Question

The quadratic equations having the roots $\dfrac{1}{\left[ 10-\sqrt{72} \right]}$ and $\dfrac{1}{\left[ 10+6\sqrt{2} \right]}$ is
$1)28{{x}^{2}}-20x+1=0$
$2)20{{x}^{2}}-28x+1=0$
$3){{x}^{2}}-20x+28=0$
$4){{x}^{2}}-28x+20=0$

Answer 1

Hint: To solve this question we need to have knowledge of quadratic equations. Quadratic equation is basically a type of equation whose highest power is $2$. The quadratic equation in general form is written as $a{{x}^{2}}+bx+c=0$ . If the roots given to us are $p$ and $q$ then the quadratic equation becomes ${{x}^{2}}-\left( p+q \right)x+pq=0$ . To solve the question we will find out the sum of the roots and product of the roots and can substitute in the above form of quadratic equation.

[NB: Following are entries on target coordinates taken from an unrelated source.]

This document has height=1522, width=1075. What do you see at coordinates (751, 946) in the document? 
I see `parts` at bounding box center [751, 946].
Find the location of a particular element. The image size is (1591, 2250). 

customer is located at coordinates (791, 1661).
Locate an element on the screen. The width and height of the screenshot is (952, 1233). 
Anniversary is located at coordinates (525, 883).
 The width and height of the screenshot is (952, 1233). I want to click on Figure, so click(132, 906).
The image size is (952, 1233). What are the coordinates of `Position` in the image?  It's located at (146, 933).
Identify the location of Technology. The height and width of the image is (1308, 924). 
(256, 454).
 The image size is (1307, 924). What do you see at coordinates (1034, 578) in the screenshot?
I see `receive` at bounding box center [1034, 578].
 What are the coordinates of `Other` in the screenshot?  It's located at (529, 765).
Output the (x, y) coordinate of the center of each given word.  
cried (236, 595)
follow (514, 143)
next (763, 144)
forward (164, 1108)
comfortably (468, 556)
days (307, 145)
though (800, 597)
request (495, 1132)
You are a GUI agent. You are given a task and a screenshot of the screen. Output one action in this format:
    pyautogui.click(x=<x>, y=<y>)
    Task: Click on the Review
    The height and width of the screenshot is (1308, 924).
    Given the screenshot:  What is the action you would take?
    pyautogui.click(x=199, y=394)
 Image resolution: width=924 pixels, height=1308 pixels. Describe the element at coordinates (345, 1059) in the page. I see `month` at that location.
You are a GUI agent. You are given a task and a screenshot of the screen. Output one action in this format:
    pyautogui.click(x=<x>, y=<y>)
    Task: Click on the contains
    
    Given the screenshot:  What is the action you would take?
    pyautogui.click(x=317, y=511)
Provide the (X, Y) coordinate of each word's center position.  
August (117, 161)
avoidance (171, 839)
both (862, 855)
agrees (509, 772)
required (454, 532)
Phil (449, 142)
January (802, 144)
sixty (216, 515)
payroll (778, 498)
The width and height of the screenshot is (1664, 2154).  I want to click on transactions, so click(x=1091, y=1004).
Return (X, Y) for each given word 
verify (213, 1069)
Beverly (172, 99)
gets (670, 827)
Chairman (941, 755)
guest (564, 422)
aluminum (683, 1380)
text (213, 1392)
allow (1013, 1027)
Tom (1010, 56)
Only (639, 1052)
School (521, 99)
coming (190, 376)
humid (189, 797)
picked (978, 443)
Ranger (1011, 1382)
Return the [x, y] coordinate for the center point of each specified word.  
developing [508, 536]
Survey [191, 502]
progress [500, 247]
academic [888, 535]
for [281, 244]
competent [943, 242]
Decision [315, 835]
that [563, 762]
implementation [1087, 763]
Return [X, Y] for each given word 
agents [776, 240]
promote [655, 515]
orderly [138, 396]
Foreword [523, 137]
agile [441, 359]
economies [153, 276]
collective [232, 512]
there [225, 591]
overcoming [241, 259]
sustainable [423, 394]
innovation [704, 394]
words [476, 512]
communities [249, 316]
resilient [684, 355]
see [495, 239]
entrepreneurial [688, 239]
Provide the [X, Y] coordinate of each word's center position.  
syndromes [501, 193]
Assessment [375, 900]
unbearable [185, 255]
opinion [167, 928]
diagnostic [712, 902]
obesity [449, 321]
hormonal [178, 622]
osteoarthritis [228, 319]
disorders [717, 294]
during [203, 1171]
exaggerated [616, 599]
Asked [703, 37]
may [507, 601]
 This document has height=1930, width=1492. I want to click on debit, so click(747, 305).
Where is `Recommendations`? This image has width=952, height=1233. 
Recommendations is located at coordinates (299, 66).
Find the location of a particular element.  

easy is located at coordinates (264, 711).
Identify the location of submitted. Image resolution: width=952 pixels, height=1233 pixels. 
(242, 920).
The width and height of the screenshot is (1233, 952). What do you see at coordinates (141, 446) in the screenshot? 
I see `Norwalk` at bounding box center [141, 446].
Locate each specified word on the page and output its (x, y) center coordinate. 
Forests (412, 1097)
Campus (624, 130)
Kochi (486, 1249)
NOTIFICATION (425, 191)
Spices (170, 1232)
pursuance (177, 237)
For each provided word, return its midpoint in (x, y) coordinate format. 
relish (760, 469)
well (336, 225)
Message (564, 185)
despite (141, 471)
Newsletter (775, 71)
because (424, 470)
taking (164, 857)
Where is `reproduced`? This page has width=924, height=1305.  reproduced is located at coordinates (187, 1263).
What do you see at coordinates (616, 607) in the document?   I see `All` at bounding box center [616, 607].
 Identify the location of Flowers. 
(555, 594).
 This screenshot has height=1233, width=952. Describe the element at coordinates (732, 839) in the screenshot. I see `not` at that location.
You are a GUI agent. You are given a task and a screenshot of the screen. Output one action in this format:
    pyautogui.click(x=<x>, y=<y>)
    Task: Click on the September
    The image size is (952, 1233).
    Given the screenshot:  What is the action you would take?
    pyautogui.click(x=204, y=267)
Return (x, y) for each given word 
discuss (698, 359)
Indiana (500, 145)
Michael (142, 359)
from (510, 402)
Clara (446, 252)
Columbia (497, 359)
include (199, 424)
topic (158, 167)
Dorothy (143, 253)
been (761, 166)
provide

Complete step by step answer:
The question ask to find the quadratic equation when the two of the roots given are $\dfrac{1}{\left[ 10-\sqrt{72} \right]}$ and $\dfrac{1}{\left[ 10+6\sqrt{2} \right]}$ . Firstly we will write the quadratic equation $a{{x}^{2}}+bx+c=0$ in form of the sum of the roots and product of the roots. The equation in this form is:
$\Rightarrow {{x}^{2}}-\left( \text{sum of roots} \right)x+\text{product of roots=0}$
 The first step will be to find the sum of roots for that will be adding to have the two values given to us which are $\dfrac{1}{\left[ 10-\sqrt{72} \right]}$ and $\dfrac{1}{\left[ 10+6\sqrt{2} \right]}$. On addition we will get the following expression:
$\Rightarrow ~\dfrac{1}{\left[ 10-\sqrt{72} \right]}+\dfrac{1}{\left[ 10+6\sqrt{2} \right]}$
In the above expression we see that $\sqrt{72}$ could be written as $6\sqrt{2}$. On substituting in the place of $\sqrt{72}$ we get:
$\Rightarrow ~\dfrac{1}{\left[ 10-6\sqrt{2} \right]}+\dfrac{1}{\left[ 10+6\sqrt{2} \right]}$
We will find the L.C.M of the above expression. On doing so we get:
$\Rightarrow ~\dfrac{10+6\sqrt{2}+10-6\sqrt{2}}{\left[ 10-6\sqrt{2} \right]\left[ 10+6\sqrt{2} \right]}$
We see that the denominator are conjugate to each other. So we will apply the formula $(a-b)(a+b)={{a}^{2}}-{{b}^{2}}$ . On applying the formula we get:
$\Rightarrow ~\dfrac{20}{\left[ {{10}^{2}}-6{{\sqrt{2}}^{2}} \right]}$
$\Rightarrow ~\dfrac{20}{\left[ 100-72 \right]}$
$\Rightarrow ~\dfrac{20}{28}$
 The next step is to find the product of the roots. On doing so we get:
$\Rightarrow ~\dfrac{1}{\left[ 10-6\sqrt{2} \right]}\times \dfrac{1}{\left[ 10+6\sqrt{2} \right]}$
$\Rightarrow ~\dfrac{1}{\left[ {{10}^{2}}-6{{\sqrt{2}}^{2}} \right]}$
$\Rightarrow ~\dfrac{1}{28}$
Now we will substitute the values in the equation
$\Rightarrow {{x}^{2}}-\left( \text{sum of roots} \right)x+\text{product of roots=0}$
On substituting the values we get:
$\Rightarrow {{x}^{2}}-\dfrac{20}{28}x+\dfrac{1}{28}\text{=0}$
$\Rightarrow \dfrac{28}{28}{{x}^{2}}-\dfrac{20}{28}x+\dfrac{1}{28}\text{=0}$
$\Rightarrow 28{{x}^{2}}-20x+1\text{=0}$
$\therefore $ The quadratic equations having the roots $\dfrac{1}{\left[ 10-\sqrt{72} \right]}$ and $\dfrac{1}{\left[ 10+6\sqrt{2} \right]}$ is $28{{x}^{2}}-20x+1=0$

So, the correct answer is “Option 1”.

Note: In these type of quadratic equation when the roots given to us do remember the formula used in terms of sum and product is ${{x}^{2}}-\left( \text{sum of roots} \right)x+\text{product of roots=0}$. We can check the solution whether it is correct or not by finding the roots of the quadratic equation $28{{x}^{2}}-20x+1\text{=0}$, with the help of the formula $x=\dfrac{-b\pm \sqrt{{{b}^{2}}-4ac}}{2a}$ .